**ENTRIES SHOWN**.
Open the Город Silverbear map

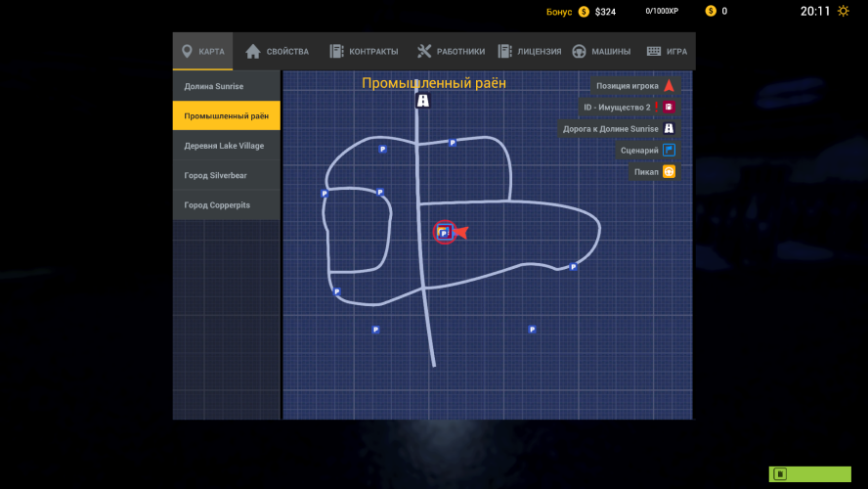pos(226,176)
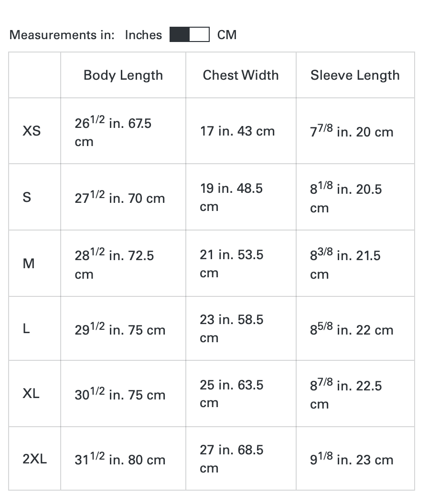
Task: Click the XS chest width 17 in. cell
Action: pyautogui.click(x=237, y=131)
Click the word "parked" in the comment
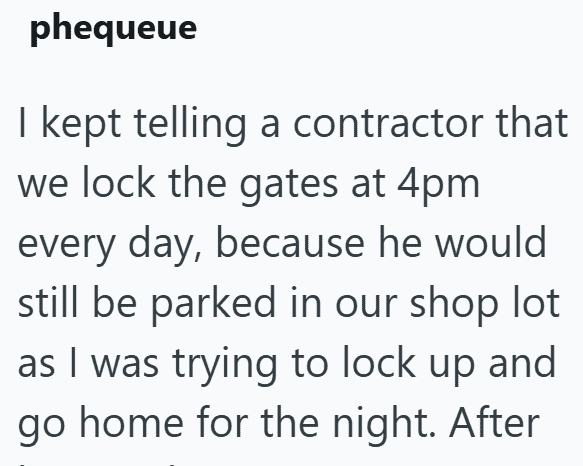Viewport: 583px width, 466px height. pos(213,305)
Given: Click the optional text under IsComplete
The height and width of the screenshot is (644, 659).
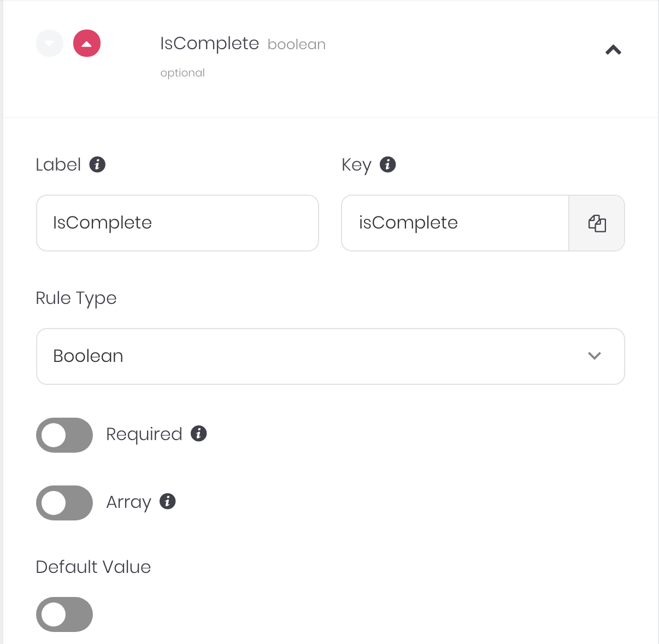Looking at the screenshot, I should tap(183, 73).
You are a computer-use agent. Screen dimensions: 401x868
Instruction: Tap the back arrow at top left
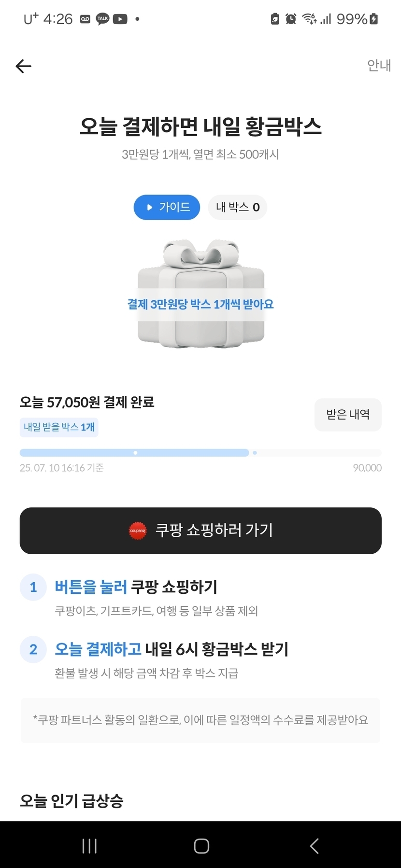tap(23, 66)
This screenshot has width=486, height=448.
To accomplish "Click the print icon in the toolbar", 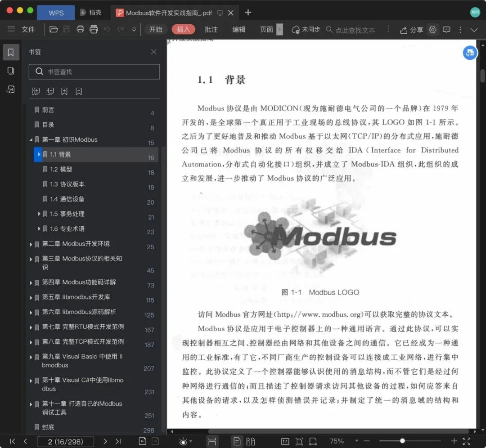I will pos(81,29).
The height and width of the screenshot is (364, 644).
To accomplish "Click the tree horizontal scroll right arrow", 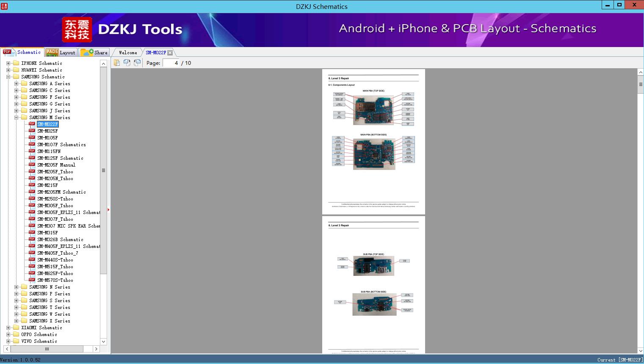I will (x=96, y=349).
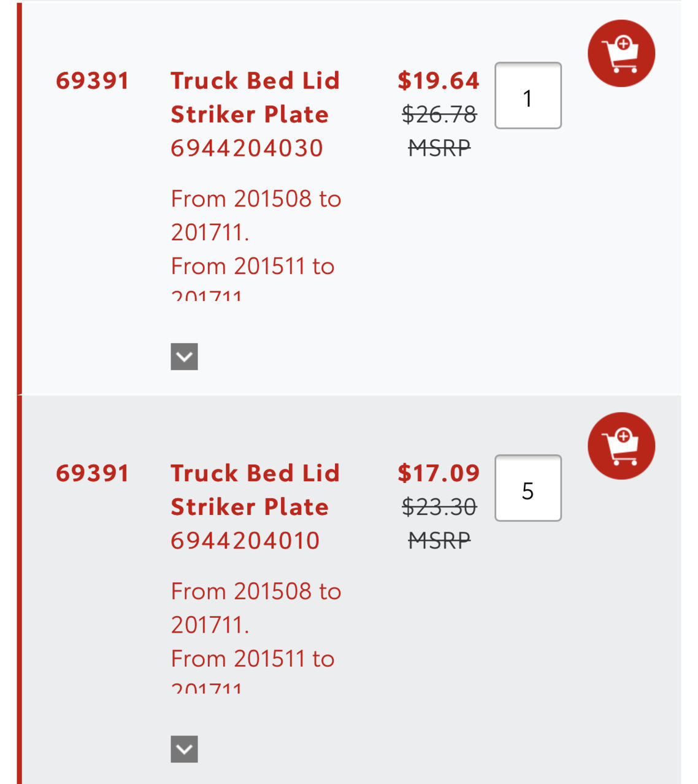Image resolution: width=698 pixels, height=784 pixels.
Task: Add part 6944204010 to the cart
Action: click(621, 446)
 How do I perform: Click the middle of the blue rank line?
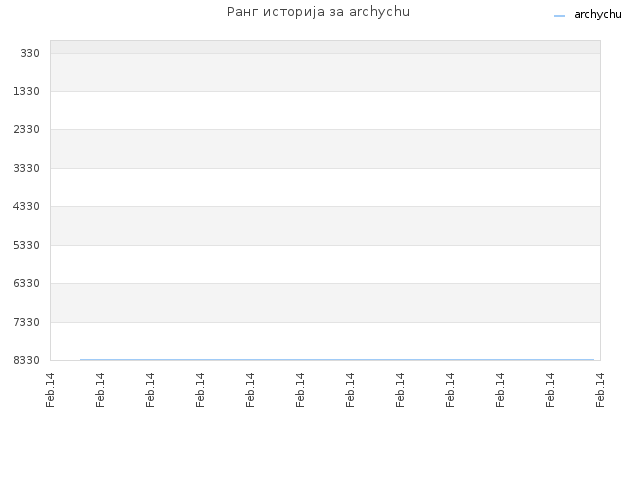(337, 360)
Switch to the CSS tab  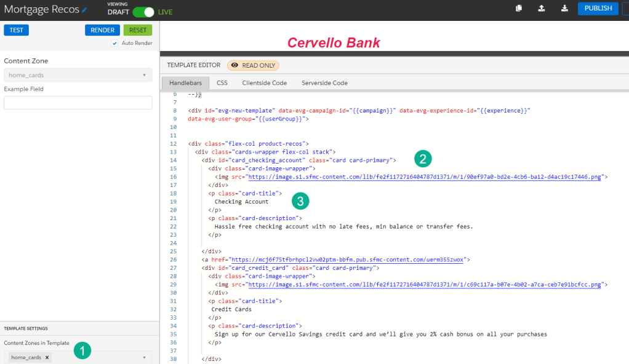222,83
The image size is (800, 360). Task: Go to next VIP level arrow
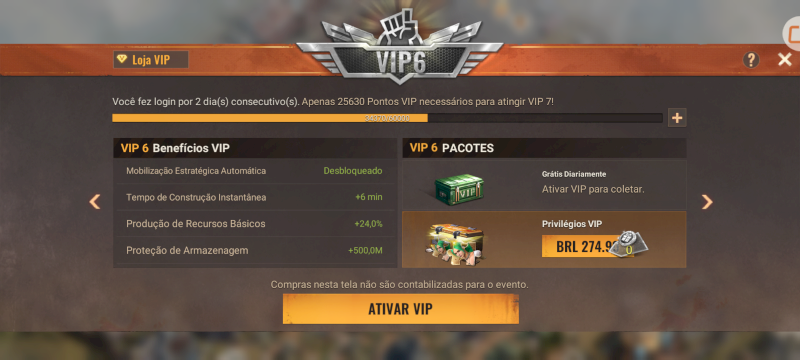[x=707, y=202]
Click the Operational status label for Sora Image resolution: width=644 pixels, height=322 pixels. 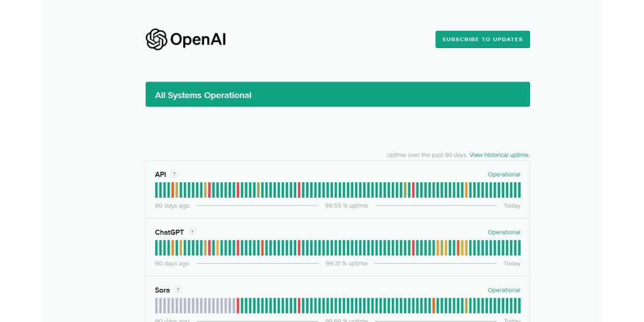point(504,290)
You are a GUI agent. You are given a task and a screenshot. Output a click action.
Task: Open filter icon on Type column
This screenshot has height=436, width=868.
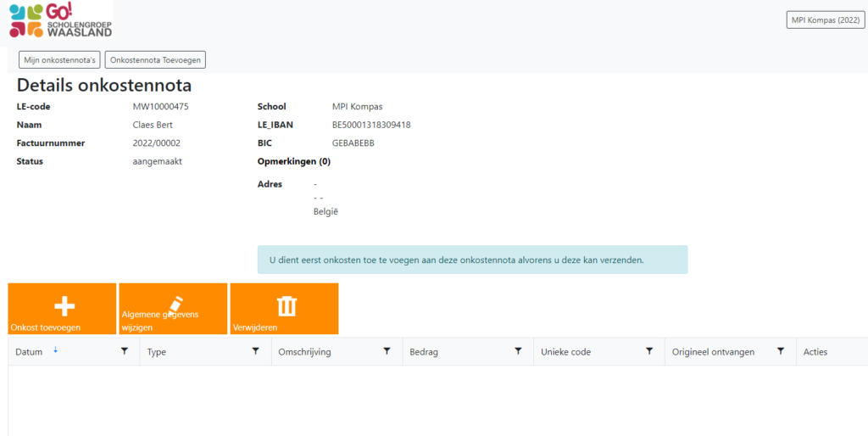click(x=256, y=351)
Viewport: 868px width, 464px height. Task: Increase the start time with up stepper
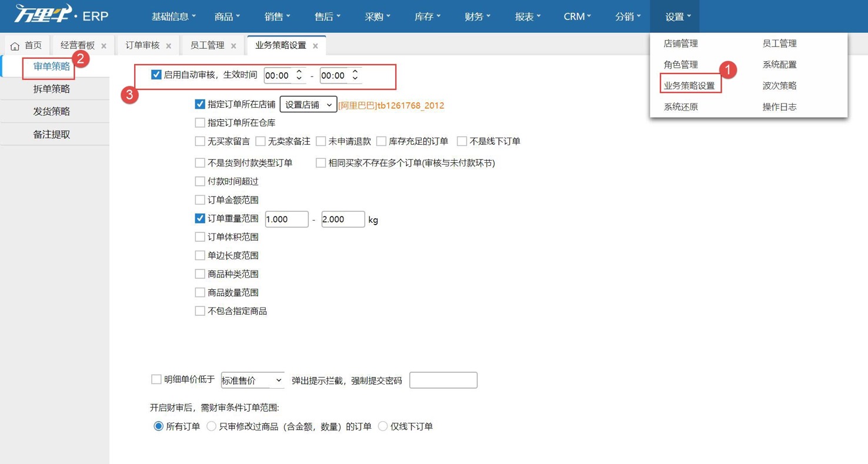click(300, 72)
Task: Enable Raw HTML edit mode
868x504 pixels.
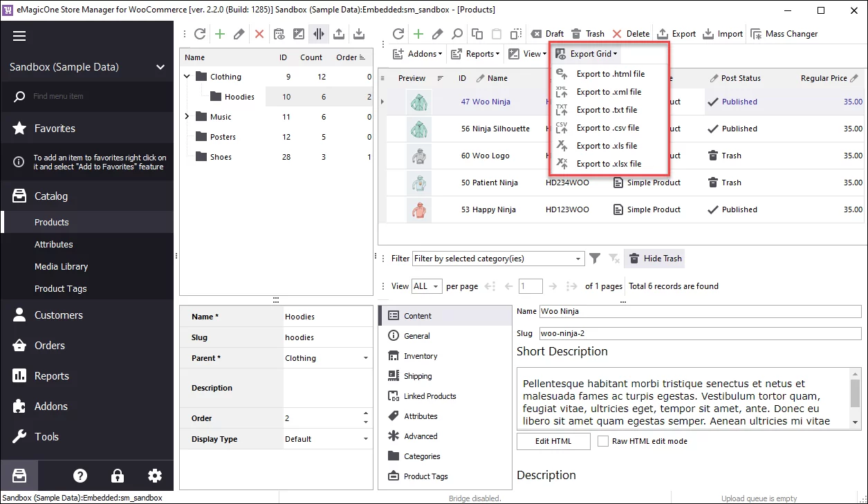Action: [x=602, y=441]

**EXERCISE OBJECTIVE**. Set down only the lines from the one with "Task: Open filter icon on Type column" through the end of the entries, exactly as they appear, leaving out each picture.

**EXPECTED ANSWER**.
Task: Open filter icon on Type column
This screenshot has height=436, width=868.
click(x=256, y=351)
Viewport: 868px width, 464px height. Task: Increase the start time with up stepper
click(300, 72)
Task: Enable Raw HTML edit mode
868x504 pixels.
Action: [x=602, y=441]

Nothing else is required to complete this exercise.